→ EXERCISE DESCRIPTION: The expected answer comprises all lines from the entries that contain the string "click".

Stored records
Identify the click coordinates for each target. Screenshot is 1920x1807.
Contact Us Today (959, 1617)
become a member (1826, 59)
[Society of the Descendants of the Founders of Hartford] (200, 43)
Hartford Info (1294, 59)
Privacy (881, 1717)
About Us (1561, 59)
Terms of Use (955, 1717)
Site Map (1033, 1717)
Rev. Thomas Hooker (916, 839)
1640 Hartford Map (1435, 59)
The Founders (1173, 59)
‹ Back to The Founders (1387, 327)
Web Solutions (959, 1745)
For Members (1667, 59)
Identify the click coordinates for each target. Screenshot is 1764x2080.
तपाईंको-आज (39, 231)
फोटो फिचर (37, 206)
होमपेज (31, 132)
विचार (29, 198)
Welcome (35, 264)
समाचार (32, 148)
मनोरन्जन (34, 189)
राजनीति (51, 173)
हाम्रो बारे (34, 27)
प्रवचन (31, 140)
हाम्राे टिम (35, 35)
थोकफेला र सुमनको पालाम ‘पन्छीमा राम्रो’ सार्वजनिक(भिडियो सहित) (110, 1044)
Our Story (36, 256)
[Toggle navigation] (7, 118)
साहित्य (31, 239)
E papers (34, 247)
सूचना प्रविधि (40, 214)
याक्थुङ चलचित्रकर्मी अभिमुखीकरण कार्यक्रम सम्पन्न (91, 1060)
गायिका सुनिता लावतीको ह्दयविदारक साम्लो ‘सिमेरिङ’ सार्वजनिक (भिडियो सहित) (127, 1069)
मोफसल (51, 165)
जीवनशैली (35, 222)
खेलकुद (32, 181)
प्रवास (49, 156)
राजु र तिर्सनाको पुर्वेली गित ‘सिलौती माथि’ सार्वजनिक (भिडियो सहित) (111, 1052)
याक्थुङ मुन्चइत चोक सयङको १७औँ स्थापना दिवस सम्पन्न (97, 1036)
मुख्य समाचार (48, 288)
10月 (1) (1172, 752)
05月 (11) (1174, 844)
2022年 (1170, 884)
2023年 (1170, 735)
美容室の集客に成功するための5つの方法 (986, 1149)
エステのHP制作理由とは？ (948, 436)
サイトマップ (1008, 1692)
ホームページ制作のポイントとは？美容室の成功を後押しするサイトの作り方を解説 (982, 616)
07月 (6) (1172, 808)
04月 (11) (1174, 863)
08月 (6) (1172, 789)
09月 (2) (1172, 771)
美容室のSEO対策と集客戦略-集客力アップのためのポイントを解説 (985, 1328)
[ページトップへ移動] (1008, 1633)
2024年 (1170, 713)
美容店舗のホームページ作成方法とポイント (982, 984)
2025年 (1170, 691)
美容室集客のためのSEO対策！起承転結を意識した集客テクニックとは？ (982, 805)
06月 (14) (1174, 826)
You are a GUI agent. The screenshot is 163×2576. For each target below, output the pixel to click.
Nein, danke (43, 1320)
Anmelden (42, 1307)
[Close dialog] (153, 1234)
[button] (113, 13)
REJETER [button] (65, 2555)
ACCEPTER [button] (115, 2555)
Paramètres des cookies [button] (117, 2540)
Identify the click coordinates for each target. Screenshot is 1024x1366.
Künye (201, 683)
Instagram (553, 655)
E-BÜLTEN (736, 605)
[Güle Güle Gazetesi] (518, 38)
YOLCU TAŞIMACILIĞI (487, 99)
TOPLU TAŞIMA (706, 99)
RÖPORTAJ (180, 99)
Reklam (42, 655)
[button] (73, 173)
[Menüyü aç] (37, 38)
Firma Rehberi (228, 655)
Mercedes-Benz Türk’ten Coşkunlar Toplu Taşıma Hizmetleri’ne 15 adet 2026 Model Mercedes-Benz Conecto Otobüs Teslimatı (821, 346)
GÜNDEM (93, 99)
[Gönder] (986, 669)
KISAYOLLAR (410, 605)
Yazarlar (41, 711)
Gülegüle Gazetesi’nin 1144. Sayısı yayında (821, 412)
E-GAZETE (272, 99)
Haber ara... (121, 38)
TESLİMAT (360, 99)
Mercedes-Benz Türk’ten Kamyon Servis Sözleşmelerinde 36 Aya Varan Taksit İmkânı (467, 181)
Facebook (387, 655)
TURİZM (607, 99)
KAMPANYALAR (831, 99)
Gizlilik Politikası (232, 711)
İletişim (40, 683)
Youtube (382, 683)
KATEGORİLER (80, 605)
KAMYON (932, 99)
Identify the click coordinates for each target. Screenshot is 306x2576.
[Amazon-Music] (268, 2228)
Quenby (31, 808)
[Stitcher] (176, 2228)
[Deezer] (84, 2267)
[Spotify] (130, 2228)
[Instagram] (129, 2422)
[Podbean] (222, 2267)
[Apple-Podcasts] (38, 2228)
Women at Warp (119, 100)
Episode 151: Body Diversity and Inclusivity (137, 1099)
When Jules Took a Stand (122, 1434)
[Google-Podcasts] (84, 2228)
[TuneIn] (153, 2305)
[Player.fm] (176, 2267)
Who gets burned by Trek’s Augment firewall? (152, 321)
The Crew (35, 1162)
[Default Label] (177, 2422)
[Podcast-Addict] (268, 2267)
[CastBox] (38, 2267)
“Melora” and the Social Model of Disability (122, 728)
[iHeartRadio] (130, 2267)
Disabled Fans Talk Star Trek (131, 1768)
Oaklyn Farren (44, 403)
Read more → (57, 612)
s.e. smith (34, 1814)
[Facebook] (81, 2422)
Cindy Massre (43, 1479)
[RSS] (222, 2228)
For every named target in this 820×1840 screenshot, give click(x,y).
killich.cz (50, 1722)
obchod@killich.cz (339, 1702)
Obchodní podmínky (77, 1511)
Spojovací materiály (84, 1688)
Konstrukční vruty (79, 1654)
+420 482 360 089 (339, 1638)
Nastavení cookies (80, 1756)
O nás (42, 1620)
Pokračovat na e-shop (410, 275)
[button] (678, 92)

→ THE COMPLETED TASK:
Identify the click coordinates for each target. Screenshot is 1920x1807.
Identify the click coordinates for each target. Screenshot is 1764x2080.
You are a GUI agent. The screenshot is 163×2576. For each target below, output the pixel to click.
Identify the click coordinates for each target. Screenshot is 1024x1366.
Identify the click coordinates for each target. Screenshot is 306x2576.
For every named target in this 820×1840 screenshot, give click(x,y).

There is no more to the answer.